__REQUIRED TASK A__: Count the lines in the listing below that contain the string "Toggle". Reply with the number only.

__EXTRACT__:
Through the courtyard, the visitors got into another part of the exhibition pavilion, where immersive experiences were organized. The technologies presented at the congress were the works of famous contemporary artists, young start-ups, experimental works of students and big companies.

At the end of this article, I will tell about the immersive installation that stuck in my mind. First, I would like to share new ideas that I learned from several talks. My attention was attracted by questions about the importance of technology in the world of contemporary art, difficulties artists face when they create their works, the demand for this kind of art, etc.

Perhaps, the talk of Teamlab attracted the most attention of the audience. A young group of artists, who became famous thank to the opening of their own museum in Tokyo in 2018, now has great success all over the world. The conversation with the artist Noriko Taniguchi was held by Honor Harger, the director of the ArtScience Museum in Singapore. It was interesting to find out that many installations of Teamlab were first exhibited in the Singapore Museum long before the opening of their own museum in Tokyo. For this reason, Honor was well acquainted with the works of Japanese artists and held the conversation easily and with great enthusiasm.

__REQUIRED TASK B__: Rewrite the paragraph of the exhibition article above that begins "Perhaps, the talk of Teamlab" as a short bulleted list that keeps its main facts.

__DATASET RECORDS__:
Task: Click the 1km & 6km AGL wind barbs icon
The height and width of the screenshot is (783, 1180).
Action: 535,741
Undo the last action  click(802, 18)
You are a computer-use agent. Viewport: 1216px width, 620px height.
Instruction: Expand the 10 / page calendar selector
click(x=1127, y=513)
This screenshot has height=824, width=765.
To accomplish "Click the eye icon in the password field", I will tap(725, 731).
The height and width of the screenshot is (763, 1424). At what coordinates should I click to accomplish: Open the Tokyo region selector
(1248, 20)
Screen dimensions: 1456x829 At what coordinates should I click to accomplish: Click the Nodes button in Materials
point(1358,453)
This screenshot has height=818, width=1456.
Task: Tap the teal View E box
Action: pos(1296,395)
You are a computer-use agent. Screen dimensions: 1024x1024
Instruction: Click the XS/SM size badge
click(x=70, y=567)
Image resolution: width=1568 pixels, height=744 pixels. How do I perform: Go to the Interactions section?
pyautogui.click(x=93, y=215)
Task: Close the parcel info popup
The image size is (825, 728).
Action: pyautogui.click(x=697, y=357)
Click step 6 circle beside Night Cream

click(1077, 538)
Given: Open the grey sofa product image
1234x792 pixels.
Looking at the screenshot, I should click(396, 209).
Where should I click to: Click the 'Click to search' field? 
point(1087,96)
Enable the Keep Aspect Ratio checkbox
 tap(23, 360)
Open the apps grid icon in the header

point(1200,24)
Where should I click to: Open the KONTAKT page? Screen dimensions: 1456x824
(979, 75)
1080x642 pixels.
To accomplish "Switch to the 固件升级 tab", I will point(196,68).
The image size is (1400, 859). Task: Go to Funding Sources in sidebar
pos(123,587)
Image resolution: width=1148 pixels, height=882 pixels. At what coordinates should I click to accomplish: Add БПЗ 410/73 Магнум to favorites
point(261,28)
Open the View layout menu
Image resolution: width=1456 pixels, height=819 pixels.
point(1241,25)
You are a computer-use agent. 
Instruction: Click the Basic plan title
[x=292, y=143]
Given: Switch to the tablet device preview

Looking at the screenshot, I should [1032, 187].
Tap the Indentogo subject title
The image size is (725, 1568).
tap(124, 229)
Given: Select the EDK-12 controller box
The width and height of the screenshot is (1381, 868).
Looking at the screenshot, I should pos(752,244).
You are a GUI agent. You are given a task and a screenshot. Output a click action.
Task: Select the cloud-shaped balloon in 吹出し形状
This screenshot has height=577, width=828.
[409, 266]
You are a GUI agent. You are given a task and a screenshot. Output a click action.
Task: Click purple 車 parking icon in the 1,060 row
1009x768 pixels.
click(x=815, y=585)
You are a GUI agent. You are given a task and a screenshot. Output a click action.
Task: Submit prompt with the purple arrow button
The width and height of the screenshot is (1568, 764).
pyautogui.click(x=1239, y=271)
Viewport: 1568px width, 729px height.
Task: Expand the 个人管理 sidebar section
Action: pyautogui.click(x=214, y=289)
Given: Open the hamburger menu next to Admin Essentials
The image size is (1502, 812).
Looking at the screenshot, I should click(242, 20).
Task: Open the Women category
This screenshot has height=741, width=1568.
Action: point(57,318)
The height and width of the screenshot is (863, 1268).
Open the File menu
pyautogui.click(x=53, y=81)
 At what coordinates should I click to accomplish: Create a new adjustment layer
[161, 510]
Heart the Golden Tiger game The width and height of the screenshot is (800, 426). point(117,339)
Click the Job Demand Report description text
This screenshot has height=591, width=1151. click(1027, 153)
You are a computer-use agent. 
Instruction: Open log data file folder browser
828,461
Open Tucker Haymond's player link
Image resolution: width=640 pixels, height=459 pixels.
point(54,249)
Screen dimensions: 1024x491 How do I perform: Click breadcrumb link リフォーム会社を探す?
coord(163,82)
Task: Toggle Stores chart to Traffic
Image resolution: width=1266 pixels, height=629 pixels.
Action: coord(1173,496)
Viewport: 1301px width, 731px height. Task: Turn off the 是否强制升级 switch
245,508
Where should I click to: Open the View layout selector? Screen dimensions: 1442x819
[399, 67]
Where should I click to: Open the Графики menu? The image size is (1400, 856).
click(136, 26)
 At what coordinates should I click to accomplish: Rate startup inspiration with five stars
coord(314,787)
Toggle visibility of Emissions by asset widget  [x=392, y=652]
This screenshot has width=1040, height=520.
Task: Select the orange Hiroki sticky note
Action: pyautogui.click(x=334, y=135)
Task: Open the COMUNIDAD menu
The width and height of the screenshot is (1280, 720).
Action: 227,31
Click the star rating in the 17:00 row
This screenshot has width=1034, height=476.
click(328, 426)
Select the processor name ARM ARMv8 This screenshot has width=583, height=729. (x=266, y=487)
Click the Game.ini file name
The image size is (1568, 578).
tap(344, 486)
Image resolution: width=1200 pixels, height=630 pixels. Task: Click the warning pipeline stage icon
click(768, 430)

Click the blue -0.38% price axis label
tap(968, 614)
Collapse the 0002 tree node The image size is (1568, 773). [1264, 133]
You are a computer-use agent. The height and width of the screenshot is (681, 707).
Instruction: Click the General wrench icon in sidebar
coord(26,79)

__FINISHED ANSWER A__: 2

__FINISHED ANSWER B__:
- The Teamlab talk likely drew the most audience attention.
- Teamlab, a young group of artists, became famous after opening its own museum in Tokyo in 2018 and now has great success worldwide.
- Honor Harger, director of the ArtScience Museum in Singapore, led the conversation with the artist Noriko Taniguchi.
- Many Teamlab installations were first exhibited at the Singapore museum long before the Tokyo museum opened.
- Because of this, Honor knew the Japanese artists' works well and led the conversation easily and with great enthusiasm.